**WHAT IS EXPECTED**
Copy the records from the line with "Click the 'tableName'" up to and including the line with "click(x=717, y=81)", swapping "first" for "second" and changing nothing else. Leave the pictures out of your answer.

**MATERIAL FOR THIS EXERCISE**
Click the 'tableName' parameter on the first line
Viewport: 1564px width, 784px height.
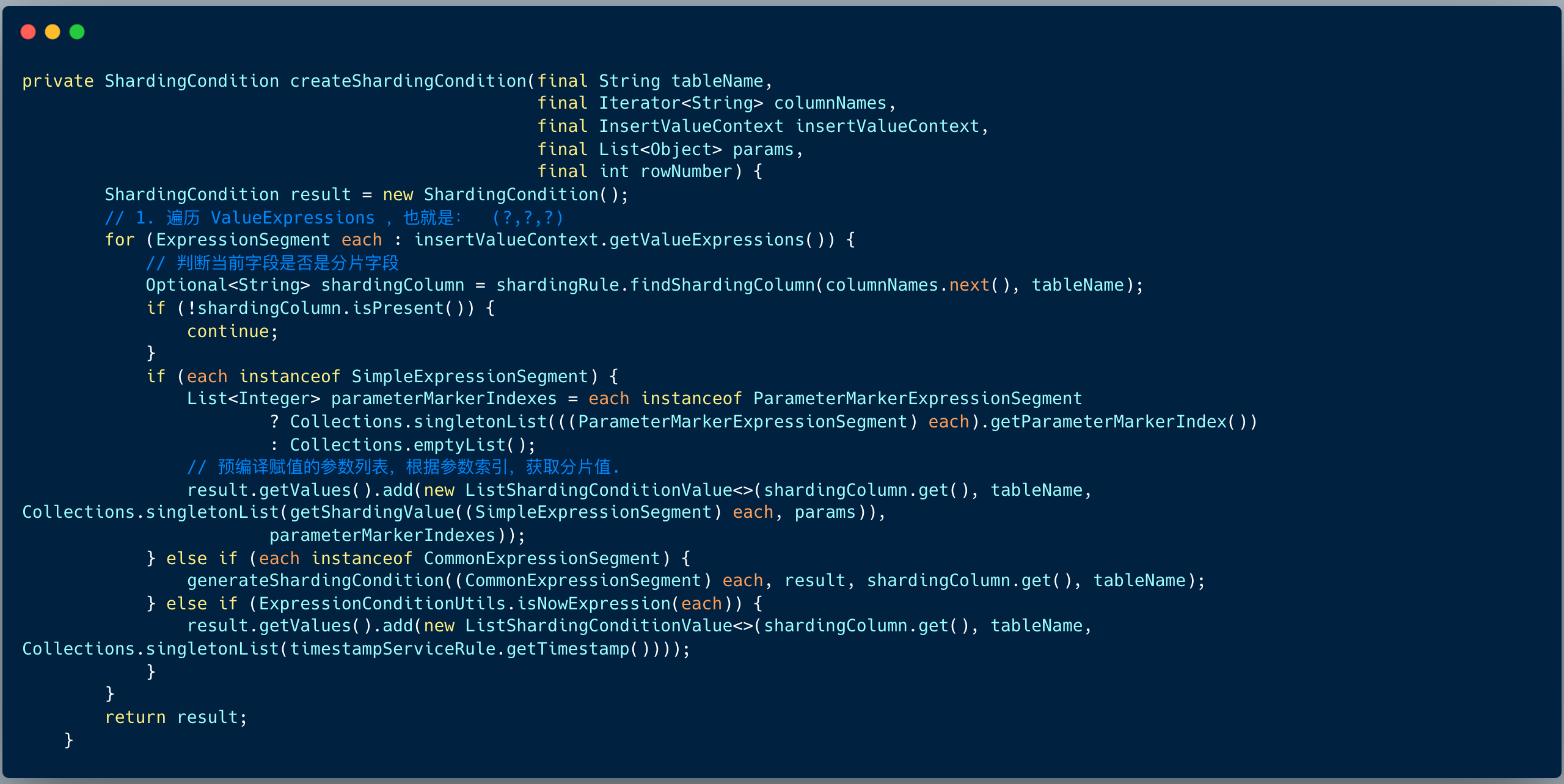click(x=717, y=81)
* * *
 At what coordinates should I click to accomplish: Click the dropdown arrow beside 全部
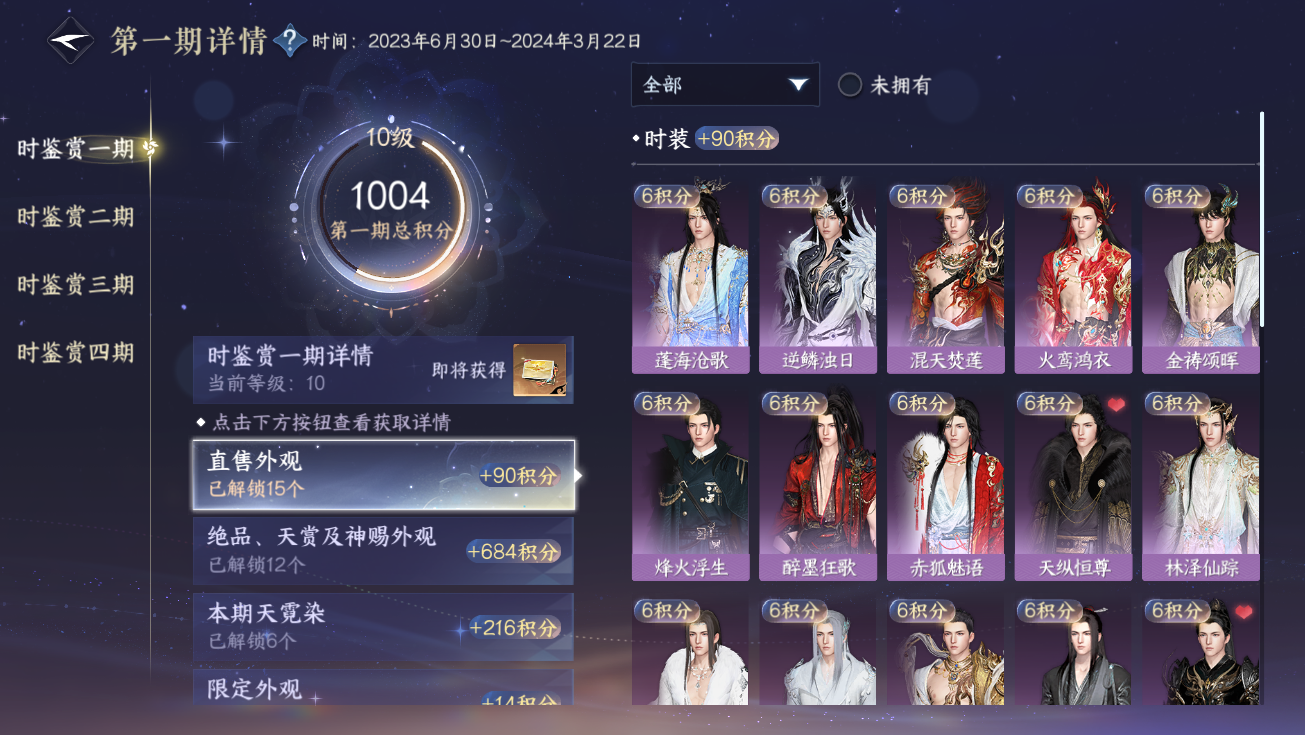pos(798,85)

**OUTPUT FOR THIS TASK**
Click the 'tableName' parameter on the second line
Viewport: 1564px width, 784px height.
click(x=717, y=81)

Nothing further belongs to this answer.